09 June 2014

Weekend-adjacent linkage

1)

This week I worried a lot. Ellie met a stomach bug for the first time and couldn't keep anything down for over 24 hours. We eventually took her to urgent care to check on her hydration level, and were a few hours away from visiting the emergency room for an IV. Fortunately, she finally stopped throwing up and started to drink breastmilk and Pedialyte.

She is okay now. It was just scary for me: I don't worry when she coughs or sneezes or has a fever or a rash, but throwing up is another ball game. I don't know why. We got the stomach flu multiple times as kids, and it wasn't a bit deal (I mean, gross, but no cause for concern). It seems different when a pipsqueak like Ellie is vomiting up everything she puts in her mouth. She really is a pipsqueak, too. They weighed her at urgent care and she was barely 20 pounds!

By the way, any suggestions for a more "natural" version of Pedialyte? I am not thrilled about the multiple artificial ingredients.

2)

And then I got the stomach bug too. It was the worst.

3)

On to frivolity! Here are 24 hair hacks that I will actually use, from Elle.

And here are Russian illustrations of Lord of the Rings. They are thoroughly awesome. Make sure you look at all four posts!

4)

This is excellent, I thought: Who Has the Worst Kids?
When I was a new mum I absolutely loved being a mother and I was always so disheartened by the culture among mums of complaining about all the horrid things their kids did and joking about offering them up for sale . . .
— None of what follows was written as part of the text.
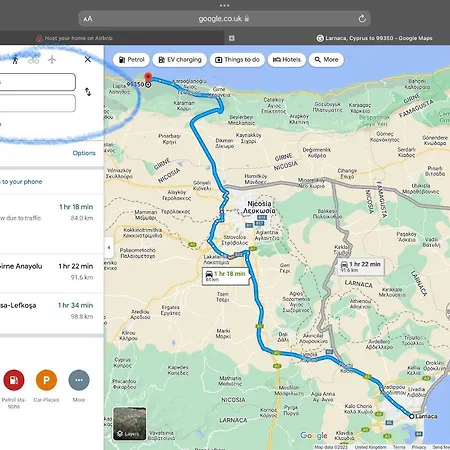Switch to Airbnb host your home tab

click(74, 38)
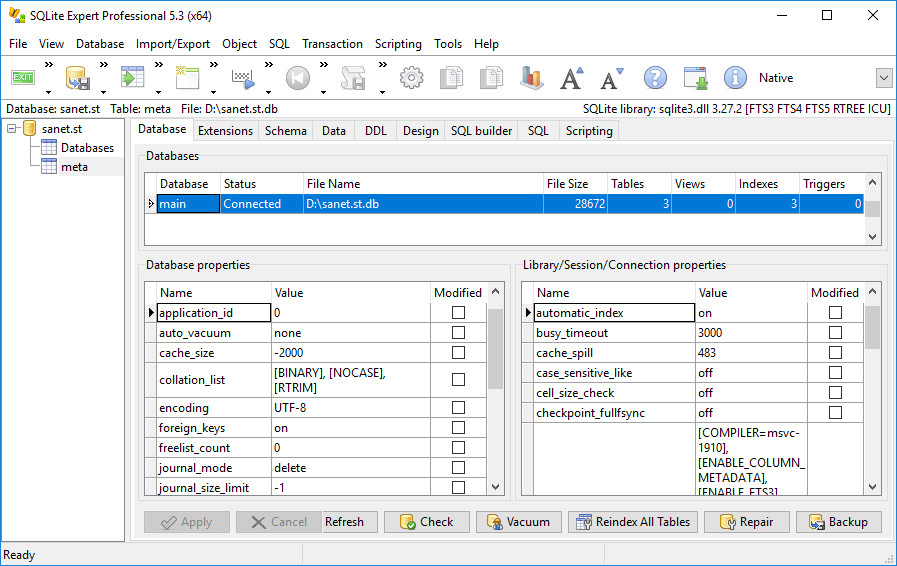Screen dimensions: 897x566
Task: Click the green EXIT toolbar icon
Action: click(23, 78)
It's a damaging lie to think that by disparaging my children I will make the other mother feel better about her kids, because the truth is I'm not only exposing my kids when they aren't at an age to defend themselves, I'm also giving the other mother permission to try and say something worse about her kids to make me feel better about mine. 
5)

"What Are We Teaching Our Daughters?" I so agree with this writer: advanced domestic skills are useful, delightful, well worth the time. But they are not the essence of femininity or even of homemaking.
Learning how to make croissants took half an hour with youtube; developing a worldview took years of reading, writing and discussions with Mum while she made meals and cleaned bathrooms . . .
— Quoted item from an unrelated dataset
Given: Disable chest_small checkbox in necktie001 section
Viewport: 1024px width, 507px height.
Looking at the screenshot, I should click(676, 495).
Perhaps the greatest things a mother can teach her daughter are the greatness and beauty of Christ, self-denial, and the ability to learn through life. None of those are directly related to house work. But all of them make and shape the woman who scrubs her bathtub with thankfulness.
6)

"Why Society Needs to Trust Parents, Not Authorities."

7)

Excellent. Now you can hear the original D-Day broadcasts read by the likes of Patrick Stewart, Benedict Cumberbatch, and Toby Jones.

1 comment:

  1. I'm sorry to hear about the stomach bug. No fun!